I have two long lists, one of them is a consecutive subset of another. Example:
full= c("cat", "dog", "giraffe", "gorilla", "opossum", "rat")
subset= c("giraffe", "gorilla", "opossum")
Is there an elegant way to get the index of where match starts, ends, or both? In the example above, I would like to get 3 out since it is the index of "giraffe" in full text?
To clarify, if subset= c("giraffe", "rat", "gorilla", "opossum")
the output should be NA.
CodePudding user response:
zoo::rollapply(full, 3, FUN = identical, subset)

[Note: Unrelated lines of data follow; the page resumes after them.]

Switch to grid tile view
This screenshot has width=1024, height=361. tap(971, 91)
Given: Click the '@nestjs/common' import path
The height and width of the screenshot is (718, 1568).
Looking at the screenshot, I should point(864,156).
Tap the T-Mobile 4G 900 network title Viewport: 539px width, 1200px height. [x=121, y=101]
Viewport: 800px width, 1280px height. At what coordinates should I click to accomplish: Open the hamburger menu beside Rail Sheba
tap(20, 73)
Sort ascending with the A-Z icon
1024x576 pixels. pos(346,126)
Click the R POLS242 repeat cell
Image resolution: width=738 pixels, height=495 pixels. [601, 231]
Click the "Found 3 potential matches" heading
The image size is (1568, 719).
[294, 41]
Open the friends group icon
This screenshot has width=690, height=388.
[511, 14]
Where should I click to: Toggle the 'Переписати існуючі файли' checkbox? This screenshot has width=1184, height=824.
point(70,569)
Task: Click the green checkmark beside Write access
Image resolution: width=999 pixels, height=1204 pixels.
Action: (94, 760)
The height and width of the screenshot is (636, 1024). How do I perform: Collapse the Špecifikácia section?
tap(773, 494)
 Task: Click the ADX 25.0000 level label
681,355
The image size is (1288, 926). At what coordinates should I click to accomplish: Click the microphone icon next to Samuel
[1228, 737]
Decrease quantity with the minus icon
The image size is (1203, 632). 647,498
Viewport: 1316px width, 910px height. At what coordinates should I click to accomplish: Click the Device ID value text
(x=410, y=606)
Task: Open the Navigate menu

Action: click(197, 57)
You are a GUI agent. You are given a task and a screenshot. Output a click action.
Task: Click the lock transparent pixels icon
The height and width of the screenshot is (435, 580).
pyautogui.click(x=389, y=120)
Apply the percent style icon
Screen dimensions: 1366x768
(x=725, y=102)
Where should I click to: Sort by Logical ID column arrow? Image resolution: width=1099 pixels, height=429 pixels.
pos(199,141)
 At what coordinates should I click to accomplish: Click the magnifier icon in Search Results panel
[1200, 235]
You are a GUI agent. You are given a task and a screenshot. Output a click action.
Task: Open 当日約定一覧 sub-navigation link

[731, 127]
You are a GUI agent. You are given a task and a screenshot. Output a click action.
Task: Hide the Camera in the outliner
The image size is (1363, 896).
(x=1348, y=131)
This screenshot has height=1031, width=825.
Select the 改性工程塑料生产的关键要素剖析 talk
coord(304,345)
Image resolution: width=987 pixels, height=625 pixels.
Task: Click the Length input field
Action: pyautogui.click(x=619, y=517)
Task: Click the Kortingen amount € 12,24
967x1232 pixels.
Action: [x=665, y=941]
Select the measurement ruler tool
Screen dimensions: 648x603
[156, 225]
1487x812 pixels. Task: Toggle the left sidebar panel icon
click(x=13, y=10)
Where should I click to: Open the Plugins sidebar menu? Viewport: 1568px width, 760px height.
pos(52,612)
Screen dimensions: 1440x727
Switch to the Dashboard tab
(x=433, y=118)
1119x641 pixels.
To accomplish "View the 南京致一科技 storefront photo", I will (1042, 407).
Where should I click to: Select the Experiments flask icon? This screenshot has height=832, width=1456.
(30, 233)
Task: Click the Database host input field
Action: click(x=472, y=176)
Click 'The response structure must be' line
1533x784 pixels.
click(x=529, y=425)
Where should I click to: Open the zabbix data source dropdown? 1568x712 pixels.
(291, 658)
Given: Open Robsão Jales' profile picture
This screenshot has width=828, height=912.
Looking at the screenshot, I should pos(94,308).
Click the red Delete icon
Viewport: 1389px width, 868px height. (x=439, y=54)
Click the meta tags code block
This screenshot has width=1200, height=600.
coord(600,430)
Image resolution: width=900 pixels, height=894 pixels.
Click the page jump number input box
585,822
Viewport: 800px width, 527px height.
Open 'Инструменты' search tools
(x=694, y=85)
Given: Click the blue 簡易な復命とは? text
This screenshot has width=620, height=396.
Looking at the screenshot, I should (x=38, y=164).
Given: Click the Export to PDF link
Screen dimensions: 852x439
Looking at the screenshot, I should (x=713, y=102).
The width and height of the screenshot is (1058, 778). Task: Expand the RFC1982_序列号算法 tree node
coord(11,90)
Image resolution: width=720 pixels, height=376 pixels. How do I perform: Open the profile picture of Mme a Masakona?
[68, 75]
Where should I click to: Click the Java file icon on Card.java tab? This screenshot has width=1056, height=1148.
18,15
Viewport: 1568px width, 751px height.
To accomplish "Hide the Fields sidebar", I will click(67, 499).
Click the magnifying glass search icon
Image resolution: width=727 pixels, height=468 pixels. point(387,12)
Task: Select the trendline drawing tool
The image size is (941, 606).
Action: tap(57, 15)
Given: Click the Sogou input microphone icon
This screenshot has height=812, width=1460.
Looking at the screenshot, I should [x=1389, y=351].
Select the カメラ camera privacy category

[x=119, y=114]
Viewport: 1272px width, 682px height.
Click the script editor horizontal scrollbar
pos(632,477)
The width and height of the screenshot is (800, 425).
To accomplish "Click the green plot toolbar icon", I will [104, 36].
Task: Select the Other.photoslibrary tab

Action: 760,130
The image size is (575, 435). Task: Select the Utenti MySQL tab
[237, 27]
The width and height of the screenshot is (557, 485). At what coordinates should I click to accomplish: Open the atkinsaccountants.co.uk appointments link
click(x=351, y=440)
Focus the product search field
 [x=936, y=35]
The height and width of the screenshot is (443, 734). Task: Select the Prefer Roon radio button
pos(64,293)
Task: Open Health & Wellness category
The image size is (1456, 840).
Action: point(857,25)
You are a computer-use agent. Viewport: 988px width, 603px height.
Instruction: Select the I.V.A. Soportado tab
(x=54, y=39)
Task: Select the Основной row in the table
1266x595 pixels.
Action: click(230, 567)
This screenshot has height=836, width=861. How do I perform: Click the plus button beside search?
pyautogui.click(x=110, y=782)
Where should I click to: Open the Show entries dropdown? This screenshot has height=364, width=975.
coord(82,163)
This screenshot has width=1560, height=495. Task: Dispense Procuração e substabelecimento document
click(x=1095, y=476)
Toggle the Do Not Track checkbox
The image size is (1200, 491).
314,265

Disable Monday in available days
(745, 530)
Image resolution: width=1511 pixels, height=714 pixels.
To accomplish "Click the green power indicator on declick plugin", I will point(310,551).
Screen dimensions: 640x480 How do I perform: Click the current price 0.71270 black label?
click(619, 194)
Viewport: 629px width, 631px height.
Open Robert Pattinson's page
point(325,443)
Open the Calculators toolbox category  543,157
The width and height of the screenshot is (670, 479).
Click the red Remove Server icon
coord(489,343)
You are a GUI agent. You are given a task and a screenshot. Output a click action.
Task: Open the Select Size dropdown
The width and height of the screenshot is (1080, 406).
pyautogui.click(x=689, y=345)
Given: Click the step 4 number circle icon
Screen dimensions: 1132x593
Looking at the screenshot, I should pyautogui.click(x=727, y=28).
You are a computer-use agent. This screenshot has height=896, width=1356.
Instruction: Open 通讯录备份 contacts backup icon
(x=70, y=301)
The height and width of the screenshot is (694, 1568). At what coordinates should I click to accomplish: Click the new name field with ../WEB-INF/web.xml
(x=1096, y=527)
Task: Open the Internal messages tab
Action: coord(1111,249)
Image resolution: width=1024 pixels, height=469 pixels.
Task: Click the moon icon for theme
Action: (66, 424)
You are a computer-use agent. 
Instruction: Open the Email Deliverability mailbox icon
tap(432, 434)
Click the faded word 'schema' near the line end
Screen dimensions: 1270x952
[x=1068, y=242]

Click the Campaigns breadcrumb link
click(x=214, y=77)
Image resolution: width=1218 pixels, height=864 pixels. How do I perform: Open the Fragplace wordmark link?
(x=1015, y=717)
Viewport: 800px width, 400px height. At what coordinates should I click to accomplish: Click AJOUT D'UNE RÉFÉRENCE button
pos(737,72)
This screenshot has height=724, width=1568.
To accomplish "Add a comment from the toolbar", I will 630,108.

# [1] FALSE FALSE TRUE FALSE
which(zoo::rollapply(full, 3, FUN = identical, subset))[1]
# [1] 3
zoo::rollapply(full, 3, FUN = func, c("giraffe", "rat", "gorilla", "opossum"))
# [1] FALSE FALSE FALSE FALSE
which(zoo::rollapply(full, 3, FUN = identical, c("giraffe", "rat", "gorilla", "opossum")))[1]
# [1] NA
CodePudding user response:
We may need match
with a condition
f1 <- function(subvec, fullvec) {
i1 <- match(subvec, fullvec, nomatch = 0)
if(any(diff(i1) != 1)) NA else i1[1]
}
-testing
> f1(subset, full)
[1] 3
> f1(subset2, full)
[1] NA
> f1(subset[c(1, 3)], full)
[1] NA
data
full <- c("cat", "dog", "giraffe", "gorilla", "opossum", "rat")
subset <- c("giraffe", "gorilla", "opossum")
subset2 <- c("giraffe", "rat", "gorilla", "opossum")